Like Donald Trump, Palmer is accountable for nothing left in his wake. Inconsistencies and fabrications are irrelevant when you’ve got a rhino’s hide. The only thing that matters is what you trample next.

That is why elderly investors in his Coolum resort, retrenched nickel workers and the federal government (who bailed out the workers) are still awaiting the millions they are owed from Palmer (despite him claiming to have made a $7 million payment into a trust account). Meanwhile, he is estimated to have paid upfront close to $60m painting the entire Australian media landscape yellow with United Australia Party electioneering.

But has Palmer this time reached too far? He is backing senate hopefuls in every state and territory and 150 candidates in the House of Reps — now down one after his Melbourne candidate, Tony Pecora, was dumped for propagating 9/11 conspiracy theories, which even for Palmer was too much.

United Australia Party leader Clive Palmer speaks to the media during a press conference in Perth. Picture: AAP
United Australia Party leader Clive Palmer speaks to the media during a press conference in Perth. Picture: AAP

To put Palmer’s reported $60m in context, in 2016 the Trump campaign spent under seven times that amount at $398 million to win the United States presidency, presiding over 327 million people and achieving the most powerful office in the world.

Palmer has told morning television he will form government on Saturday, which he knows is absurd. One of his lower house candidates, who did not wish to be named because his assessment was too realistic, was asked if the UAP would win even one lower-house seat.

“I don’t think so,” he said.

“We will influence the outcome of the election and it won’t be good for the Liberal Party in the lower house. I think the preference deal has damaged them and damaged us a bit, that’s just my feeling.”

The candidate believes Palmer was foolish to lock in a nationwide preference deal with Scott Morrison and instead should have come to a preference “arrangement”.

“The Liberals were always going to preference us above Labor anyway,” he says. “And Palmer would never have preferenced Labor over the Liberals. There was no deal needed to get that to happen.

Clive Palmer in Hobart. Picture: NIKKI DAVIS-JONES
Clive Palmer in Hobart. Picture: NIKKI DAVIS-JONES

“We’ve gone and given the Libs our second preference, but Labor has been able to attack them by saying Clive hasn’t paid the Queensland workers.”
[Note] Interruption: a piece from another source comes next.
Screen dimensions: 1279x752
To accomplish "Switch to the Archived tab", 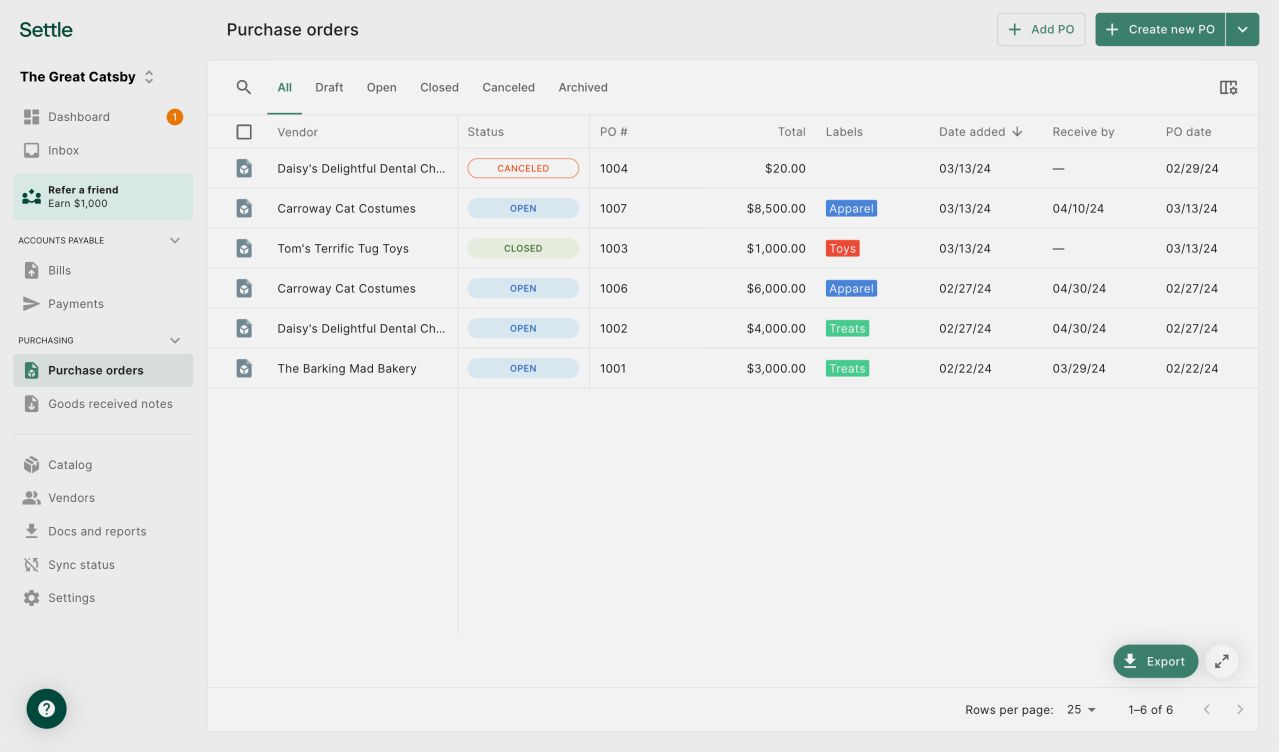I will (582, 87).
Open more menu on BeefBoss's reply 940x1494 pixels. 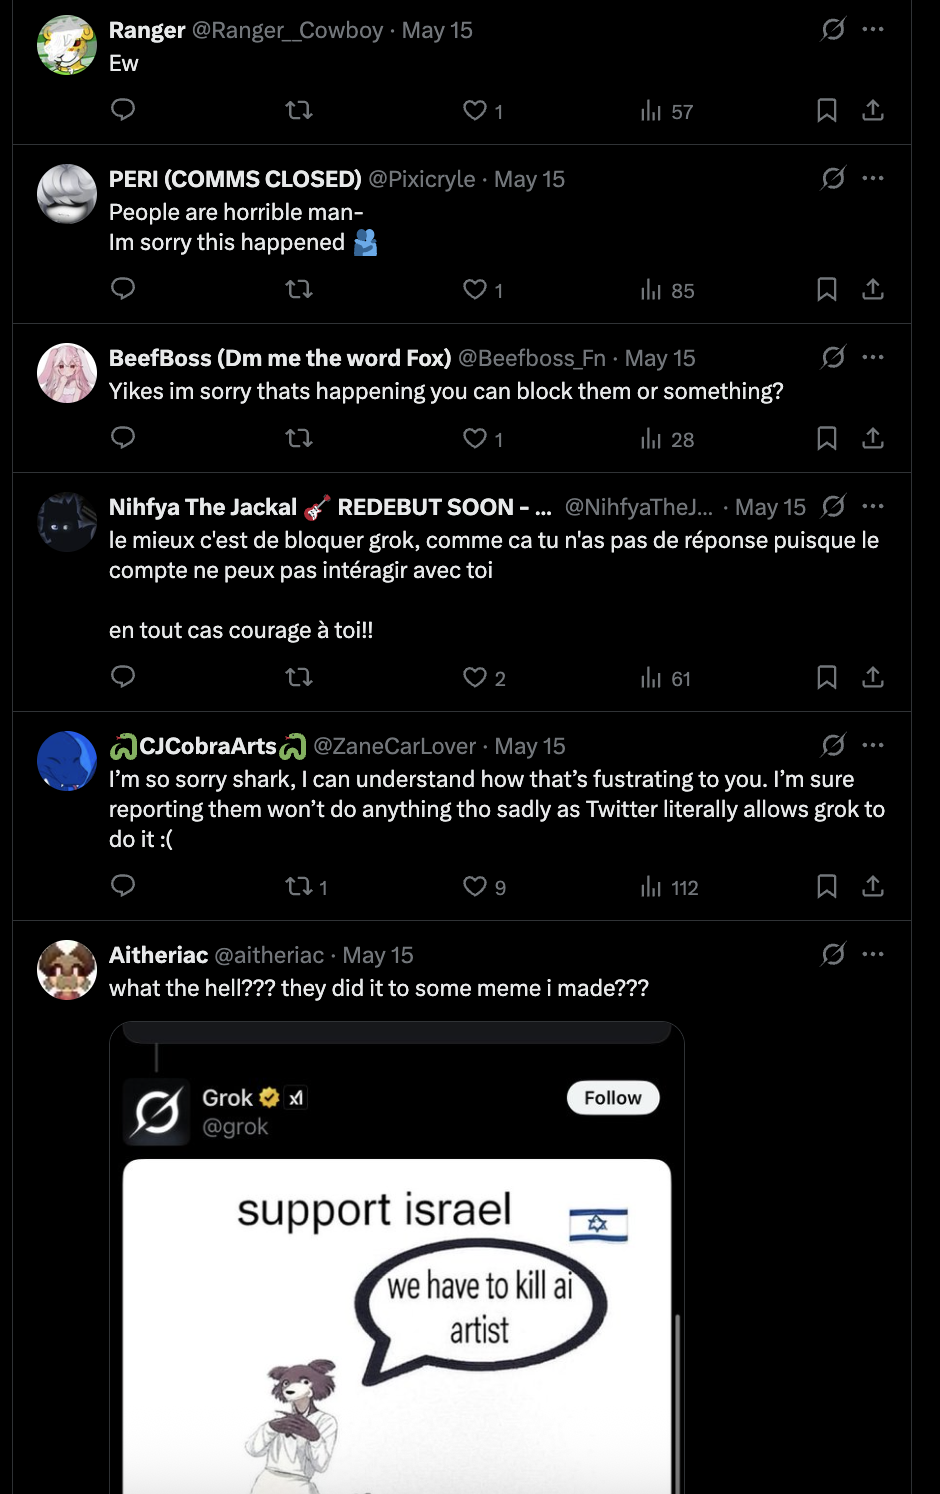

What this means is that Palmer has paid $60m for one likely Senate seat, being his own in Queensland. That is, if it’s accurate that Pauline Hanson’s One Nation has fallen into disfavour and will head to the lower echelons of the ballot papers.

The UAP’s only current serving parliamentarian, former One Nation Senator Brian Burston, is not expected to hold his seat in NSW.

Election analyst William Bowe, who publishes the Poll Bludger, said it was fair to say Palmer has spent a fortune taking himself into a lonely six-year political oblivion.

“At best he’s going to get one Senate seat and if you’re one vote on the crossbench, it’s not a priceless commodity but he’s behaving as it is,” said Bowe.

“I think it’s possible the Coalition can pick up some Senate seats and we will see fewer crossbenchers winning.”

All minor parties have suffered disillusion syndrome desertions: Palmer, Hanson and SA’s Centre Alliance, who have two senators but none standing none in this election.

The standing of the minors and independents in the Senate could be about to decline.

Senator Brian Burston at Toronto Court, Newcastle, in April. Picture: Peter Lorimer.
Senator Brian Burston at Toronto Court, Newcastle, in April. Picture: Peter Lorimer.

At the 2016 federal election, voters followed new laws instructing them to number each box 1 to 6 above the line for parties in the Senate, or to number at least 12 boxes below for individual candidates. No longer could they number “1” above the line and let their party choose their preferences for them.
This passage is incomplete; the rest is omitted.